The present invention relates to novel macrocyclic compounds of general formula (I) as described and defined herein, and methods for their preparation, their use for the treatment and/or prophylaxis of disorders, in particular of hyper-proliferative disorders and/or virally induced infectious diseases and/or of cardiovascular diseases.
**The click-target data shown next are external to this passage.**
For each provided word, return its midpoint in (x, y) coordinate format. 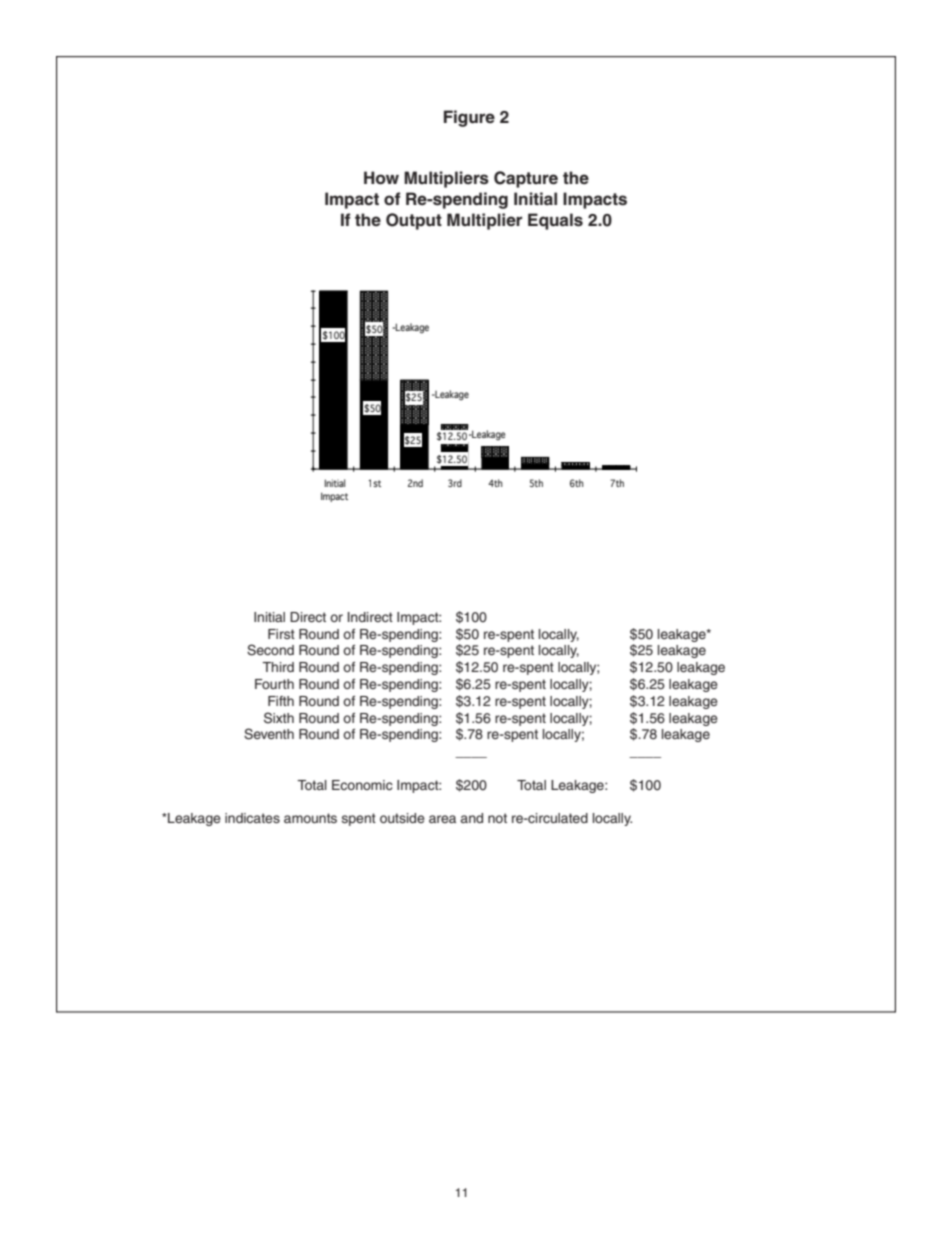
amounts (310, 818)
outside (402, 818)
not (497, 818)
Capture (526, 179)
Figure (469, 118)
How (381, 177)
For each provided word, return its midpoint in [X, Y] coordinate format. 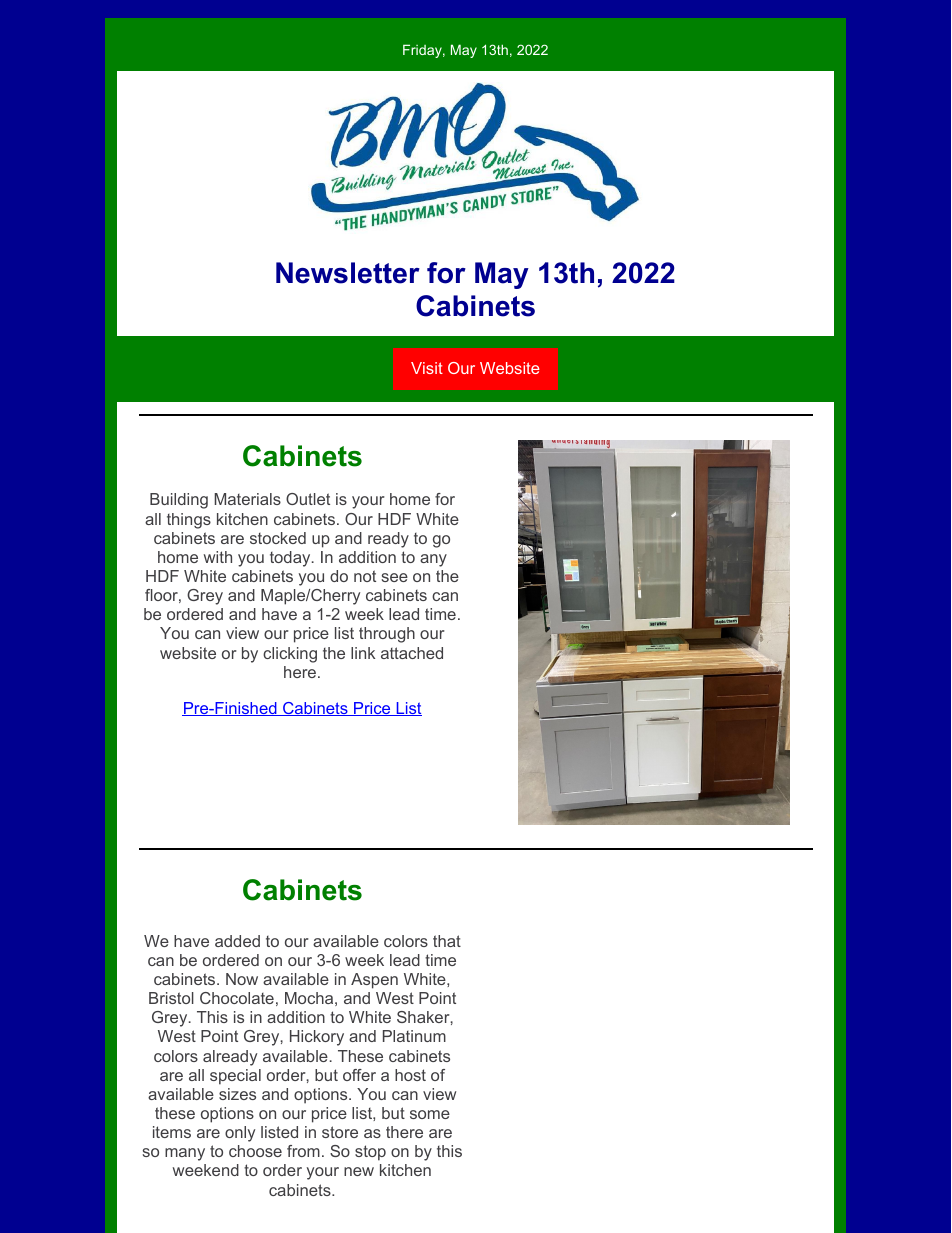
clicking [290, 655]
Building [179, 501]
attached [412, 653]
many [185, 1154]
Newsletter [348, 273]
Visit [427, 368]
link [363, 653]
The invention further relates to intermediate compounds useful in the preparation of said compounds of general formula (I).;

主权项

1. A compound of general formula (I) wherein A represents a bivalent group selected from the group consisting of —S—, —S(═O)—, —S(═O)2—, —S(═O)(═NR5)—; L represents a C2-C6-alkylene group,
wherein said group is optionally substituted with(i) one substituent selected from hydroxy, C2-C3-alkenyl, C2-C3-alkynyl, C3-C4-cycloalkyl, hydroxy-C1-C3-alkyl, —(CH2)NR6R7, and/or(ii) one or two or three substituents, identically or differently, selected from halogen and C1-C3-alkyl,
with the proviso that a C2-alkylene group is not substituted with a hydroxy group,or whereinone carbon atom of said C2-C6-alkylene group forms a three- or four-membered ring together with a bivalent group to which it is attached, wherein said bivalent group is selected from —CH2CH2—, —CH2CH2CH2—, —CH2OCH2—; X, Y represent CH or N with the proviso that one of X and Y represents CH and one of X and Y represents N; R1 represents a group selected from C1-C6-alkyl-, C3-C6-alkenyl, C3-C6-alkynyl, C3-C7-cycloalkyl-, heterocyclyl-, phenyl, heteroaryl, phenyl-C1-C3-alkyl- and heteroaryl-C1-C3-alkyl-,
wherein said group is optionally substituted with one or two or three substituents, identically or differently, selected from the group consisting of hydroxy, cyano, halogen, C1-C6-alkyl-, halo-C1-C3-alkyl-, C1-C6-alkoxy-, C1-C3-fluoroalkoxy-, —NH2, alkylamino-, dialkylamino-, acetylamino-, N-methyl-N-acetylamino-, cyclic amines, —OP(═O)(OH)2, —C(═O)OH, —C(═O)NH2; R2 represents a group selected from a hydrogen atom, a fluoro atom, a chloro atom, a bromo atom, cyano, C1-C3-alkyl-, C1-C3-alkoxy-, halo-C1-C3-alkyl-, C1-C3-fluoroalkoxy-; R3, R4 represent, independently from each other, a group selected from a hydrogen atom, a fluoro atom, a chloro atom, a bromo atom, cyano, C1-C3-alkyl-, C1-C3-alkoxy-, halo-C1-C3-alkyl-, C1-C3-fluoroalkoxy-; R5 represents a group selected from a hydrogen atom, cyano, —C(═O)R8, —C(═O)OR8, —S(═O)2R8, —C(═O)NR6R7, C1-C6-alkyl-, C3-C7-cycloalkyl-, heterocyclyl-, phenyl, heteroaryl,
wherein said C1-C6-alkyl, C3-C7-cycloalkyl-, heterocyclyl-, phenyl or heteroaryl group is optionally substituted with one, two or three substituents, identically or differently, selected from the group consisting of halogen, hydroxy, cyano, C1-C3-alkyl-, C1-C3-alkoxy-, —NH2, alkylamino-, dialkylamino-, acetylamino-, N-methyl-N-acetylamino-, cyclic amines, halo-C1-C3-alkyl-, C1-C3-fluoroalkoxy-; R6, R7 represent, independently from each other, a group selected from a hydrogen atom, C1-C6-alkyl-, C3-C7-cycloalkyl-, heterocyclyl-, phenyl, benzyl and heteroaryl,
wherein said C1-C6-alkyl-, C3-C7-cycloalkyl-, heterocyclyl-, phenyl, benzyl or heteroaryl group is optionally substituted with one, two or three substituents, identically or differently, selected from the group consisting of halogen, hydroxy, C1-C3-alkyl-, C1-C3-alkoxy-, —NH2, alkylamino-, dialkylamino-, acetylamino-, N-methyl-N-acetylamino-, cyclic amines, halo-C1-C3-alkyl-, C1-C3-fluoroalkoxy-, or R6 and R7, together with the nitrogen atom they are attached to, form a cyclic amine; R8 represents a group selected from C1-C6-alkyl-, halo-C1-C3-alkyl-, C3-C7-cycloalkyl-, heterocyclyl-, phenyl, benzyl and heteroaryl,
wherein said group is optionally substituted with one, two or three substituents, identically or differently, selected from the group consisting of halogen, hydroxy, C1-C3-alkyl-, C1-C3-alkoxy-, —NH2, alkylamino-, dialkylamino-, acetylamino-, N-methyl-N-acetylamino-, cyclic amines, halo-C1-C3-alkyl-, C1-C3-fluoroalkoxy-, or an enantiomer, diastereomer, salt, solvate or salt of solvate thereof.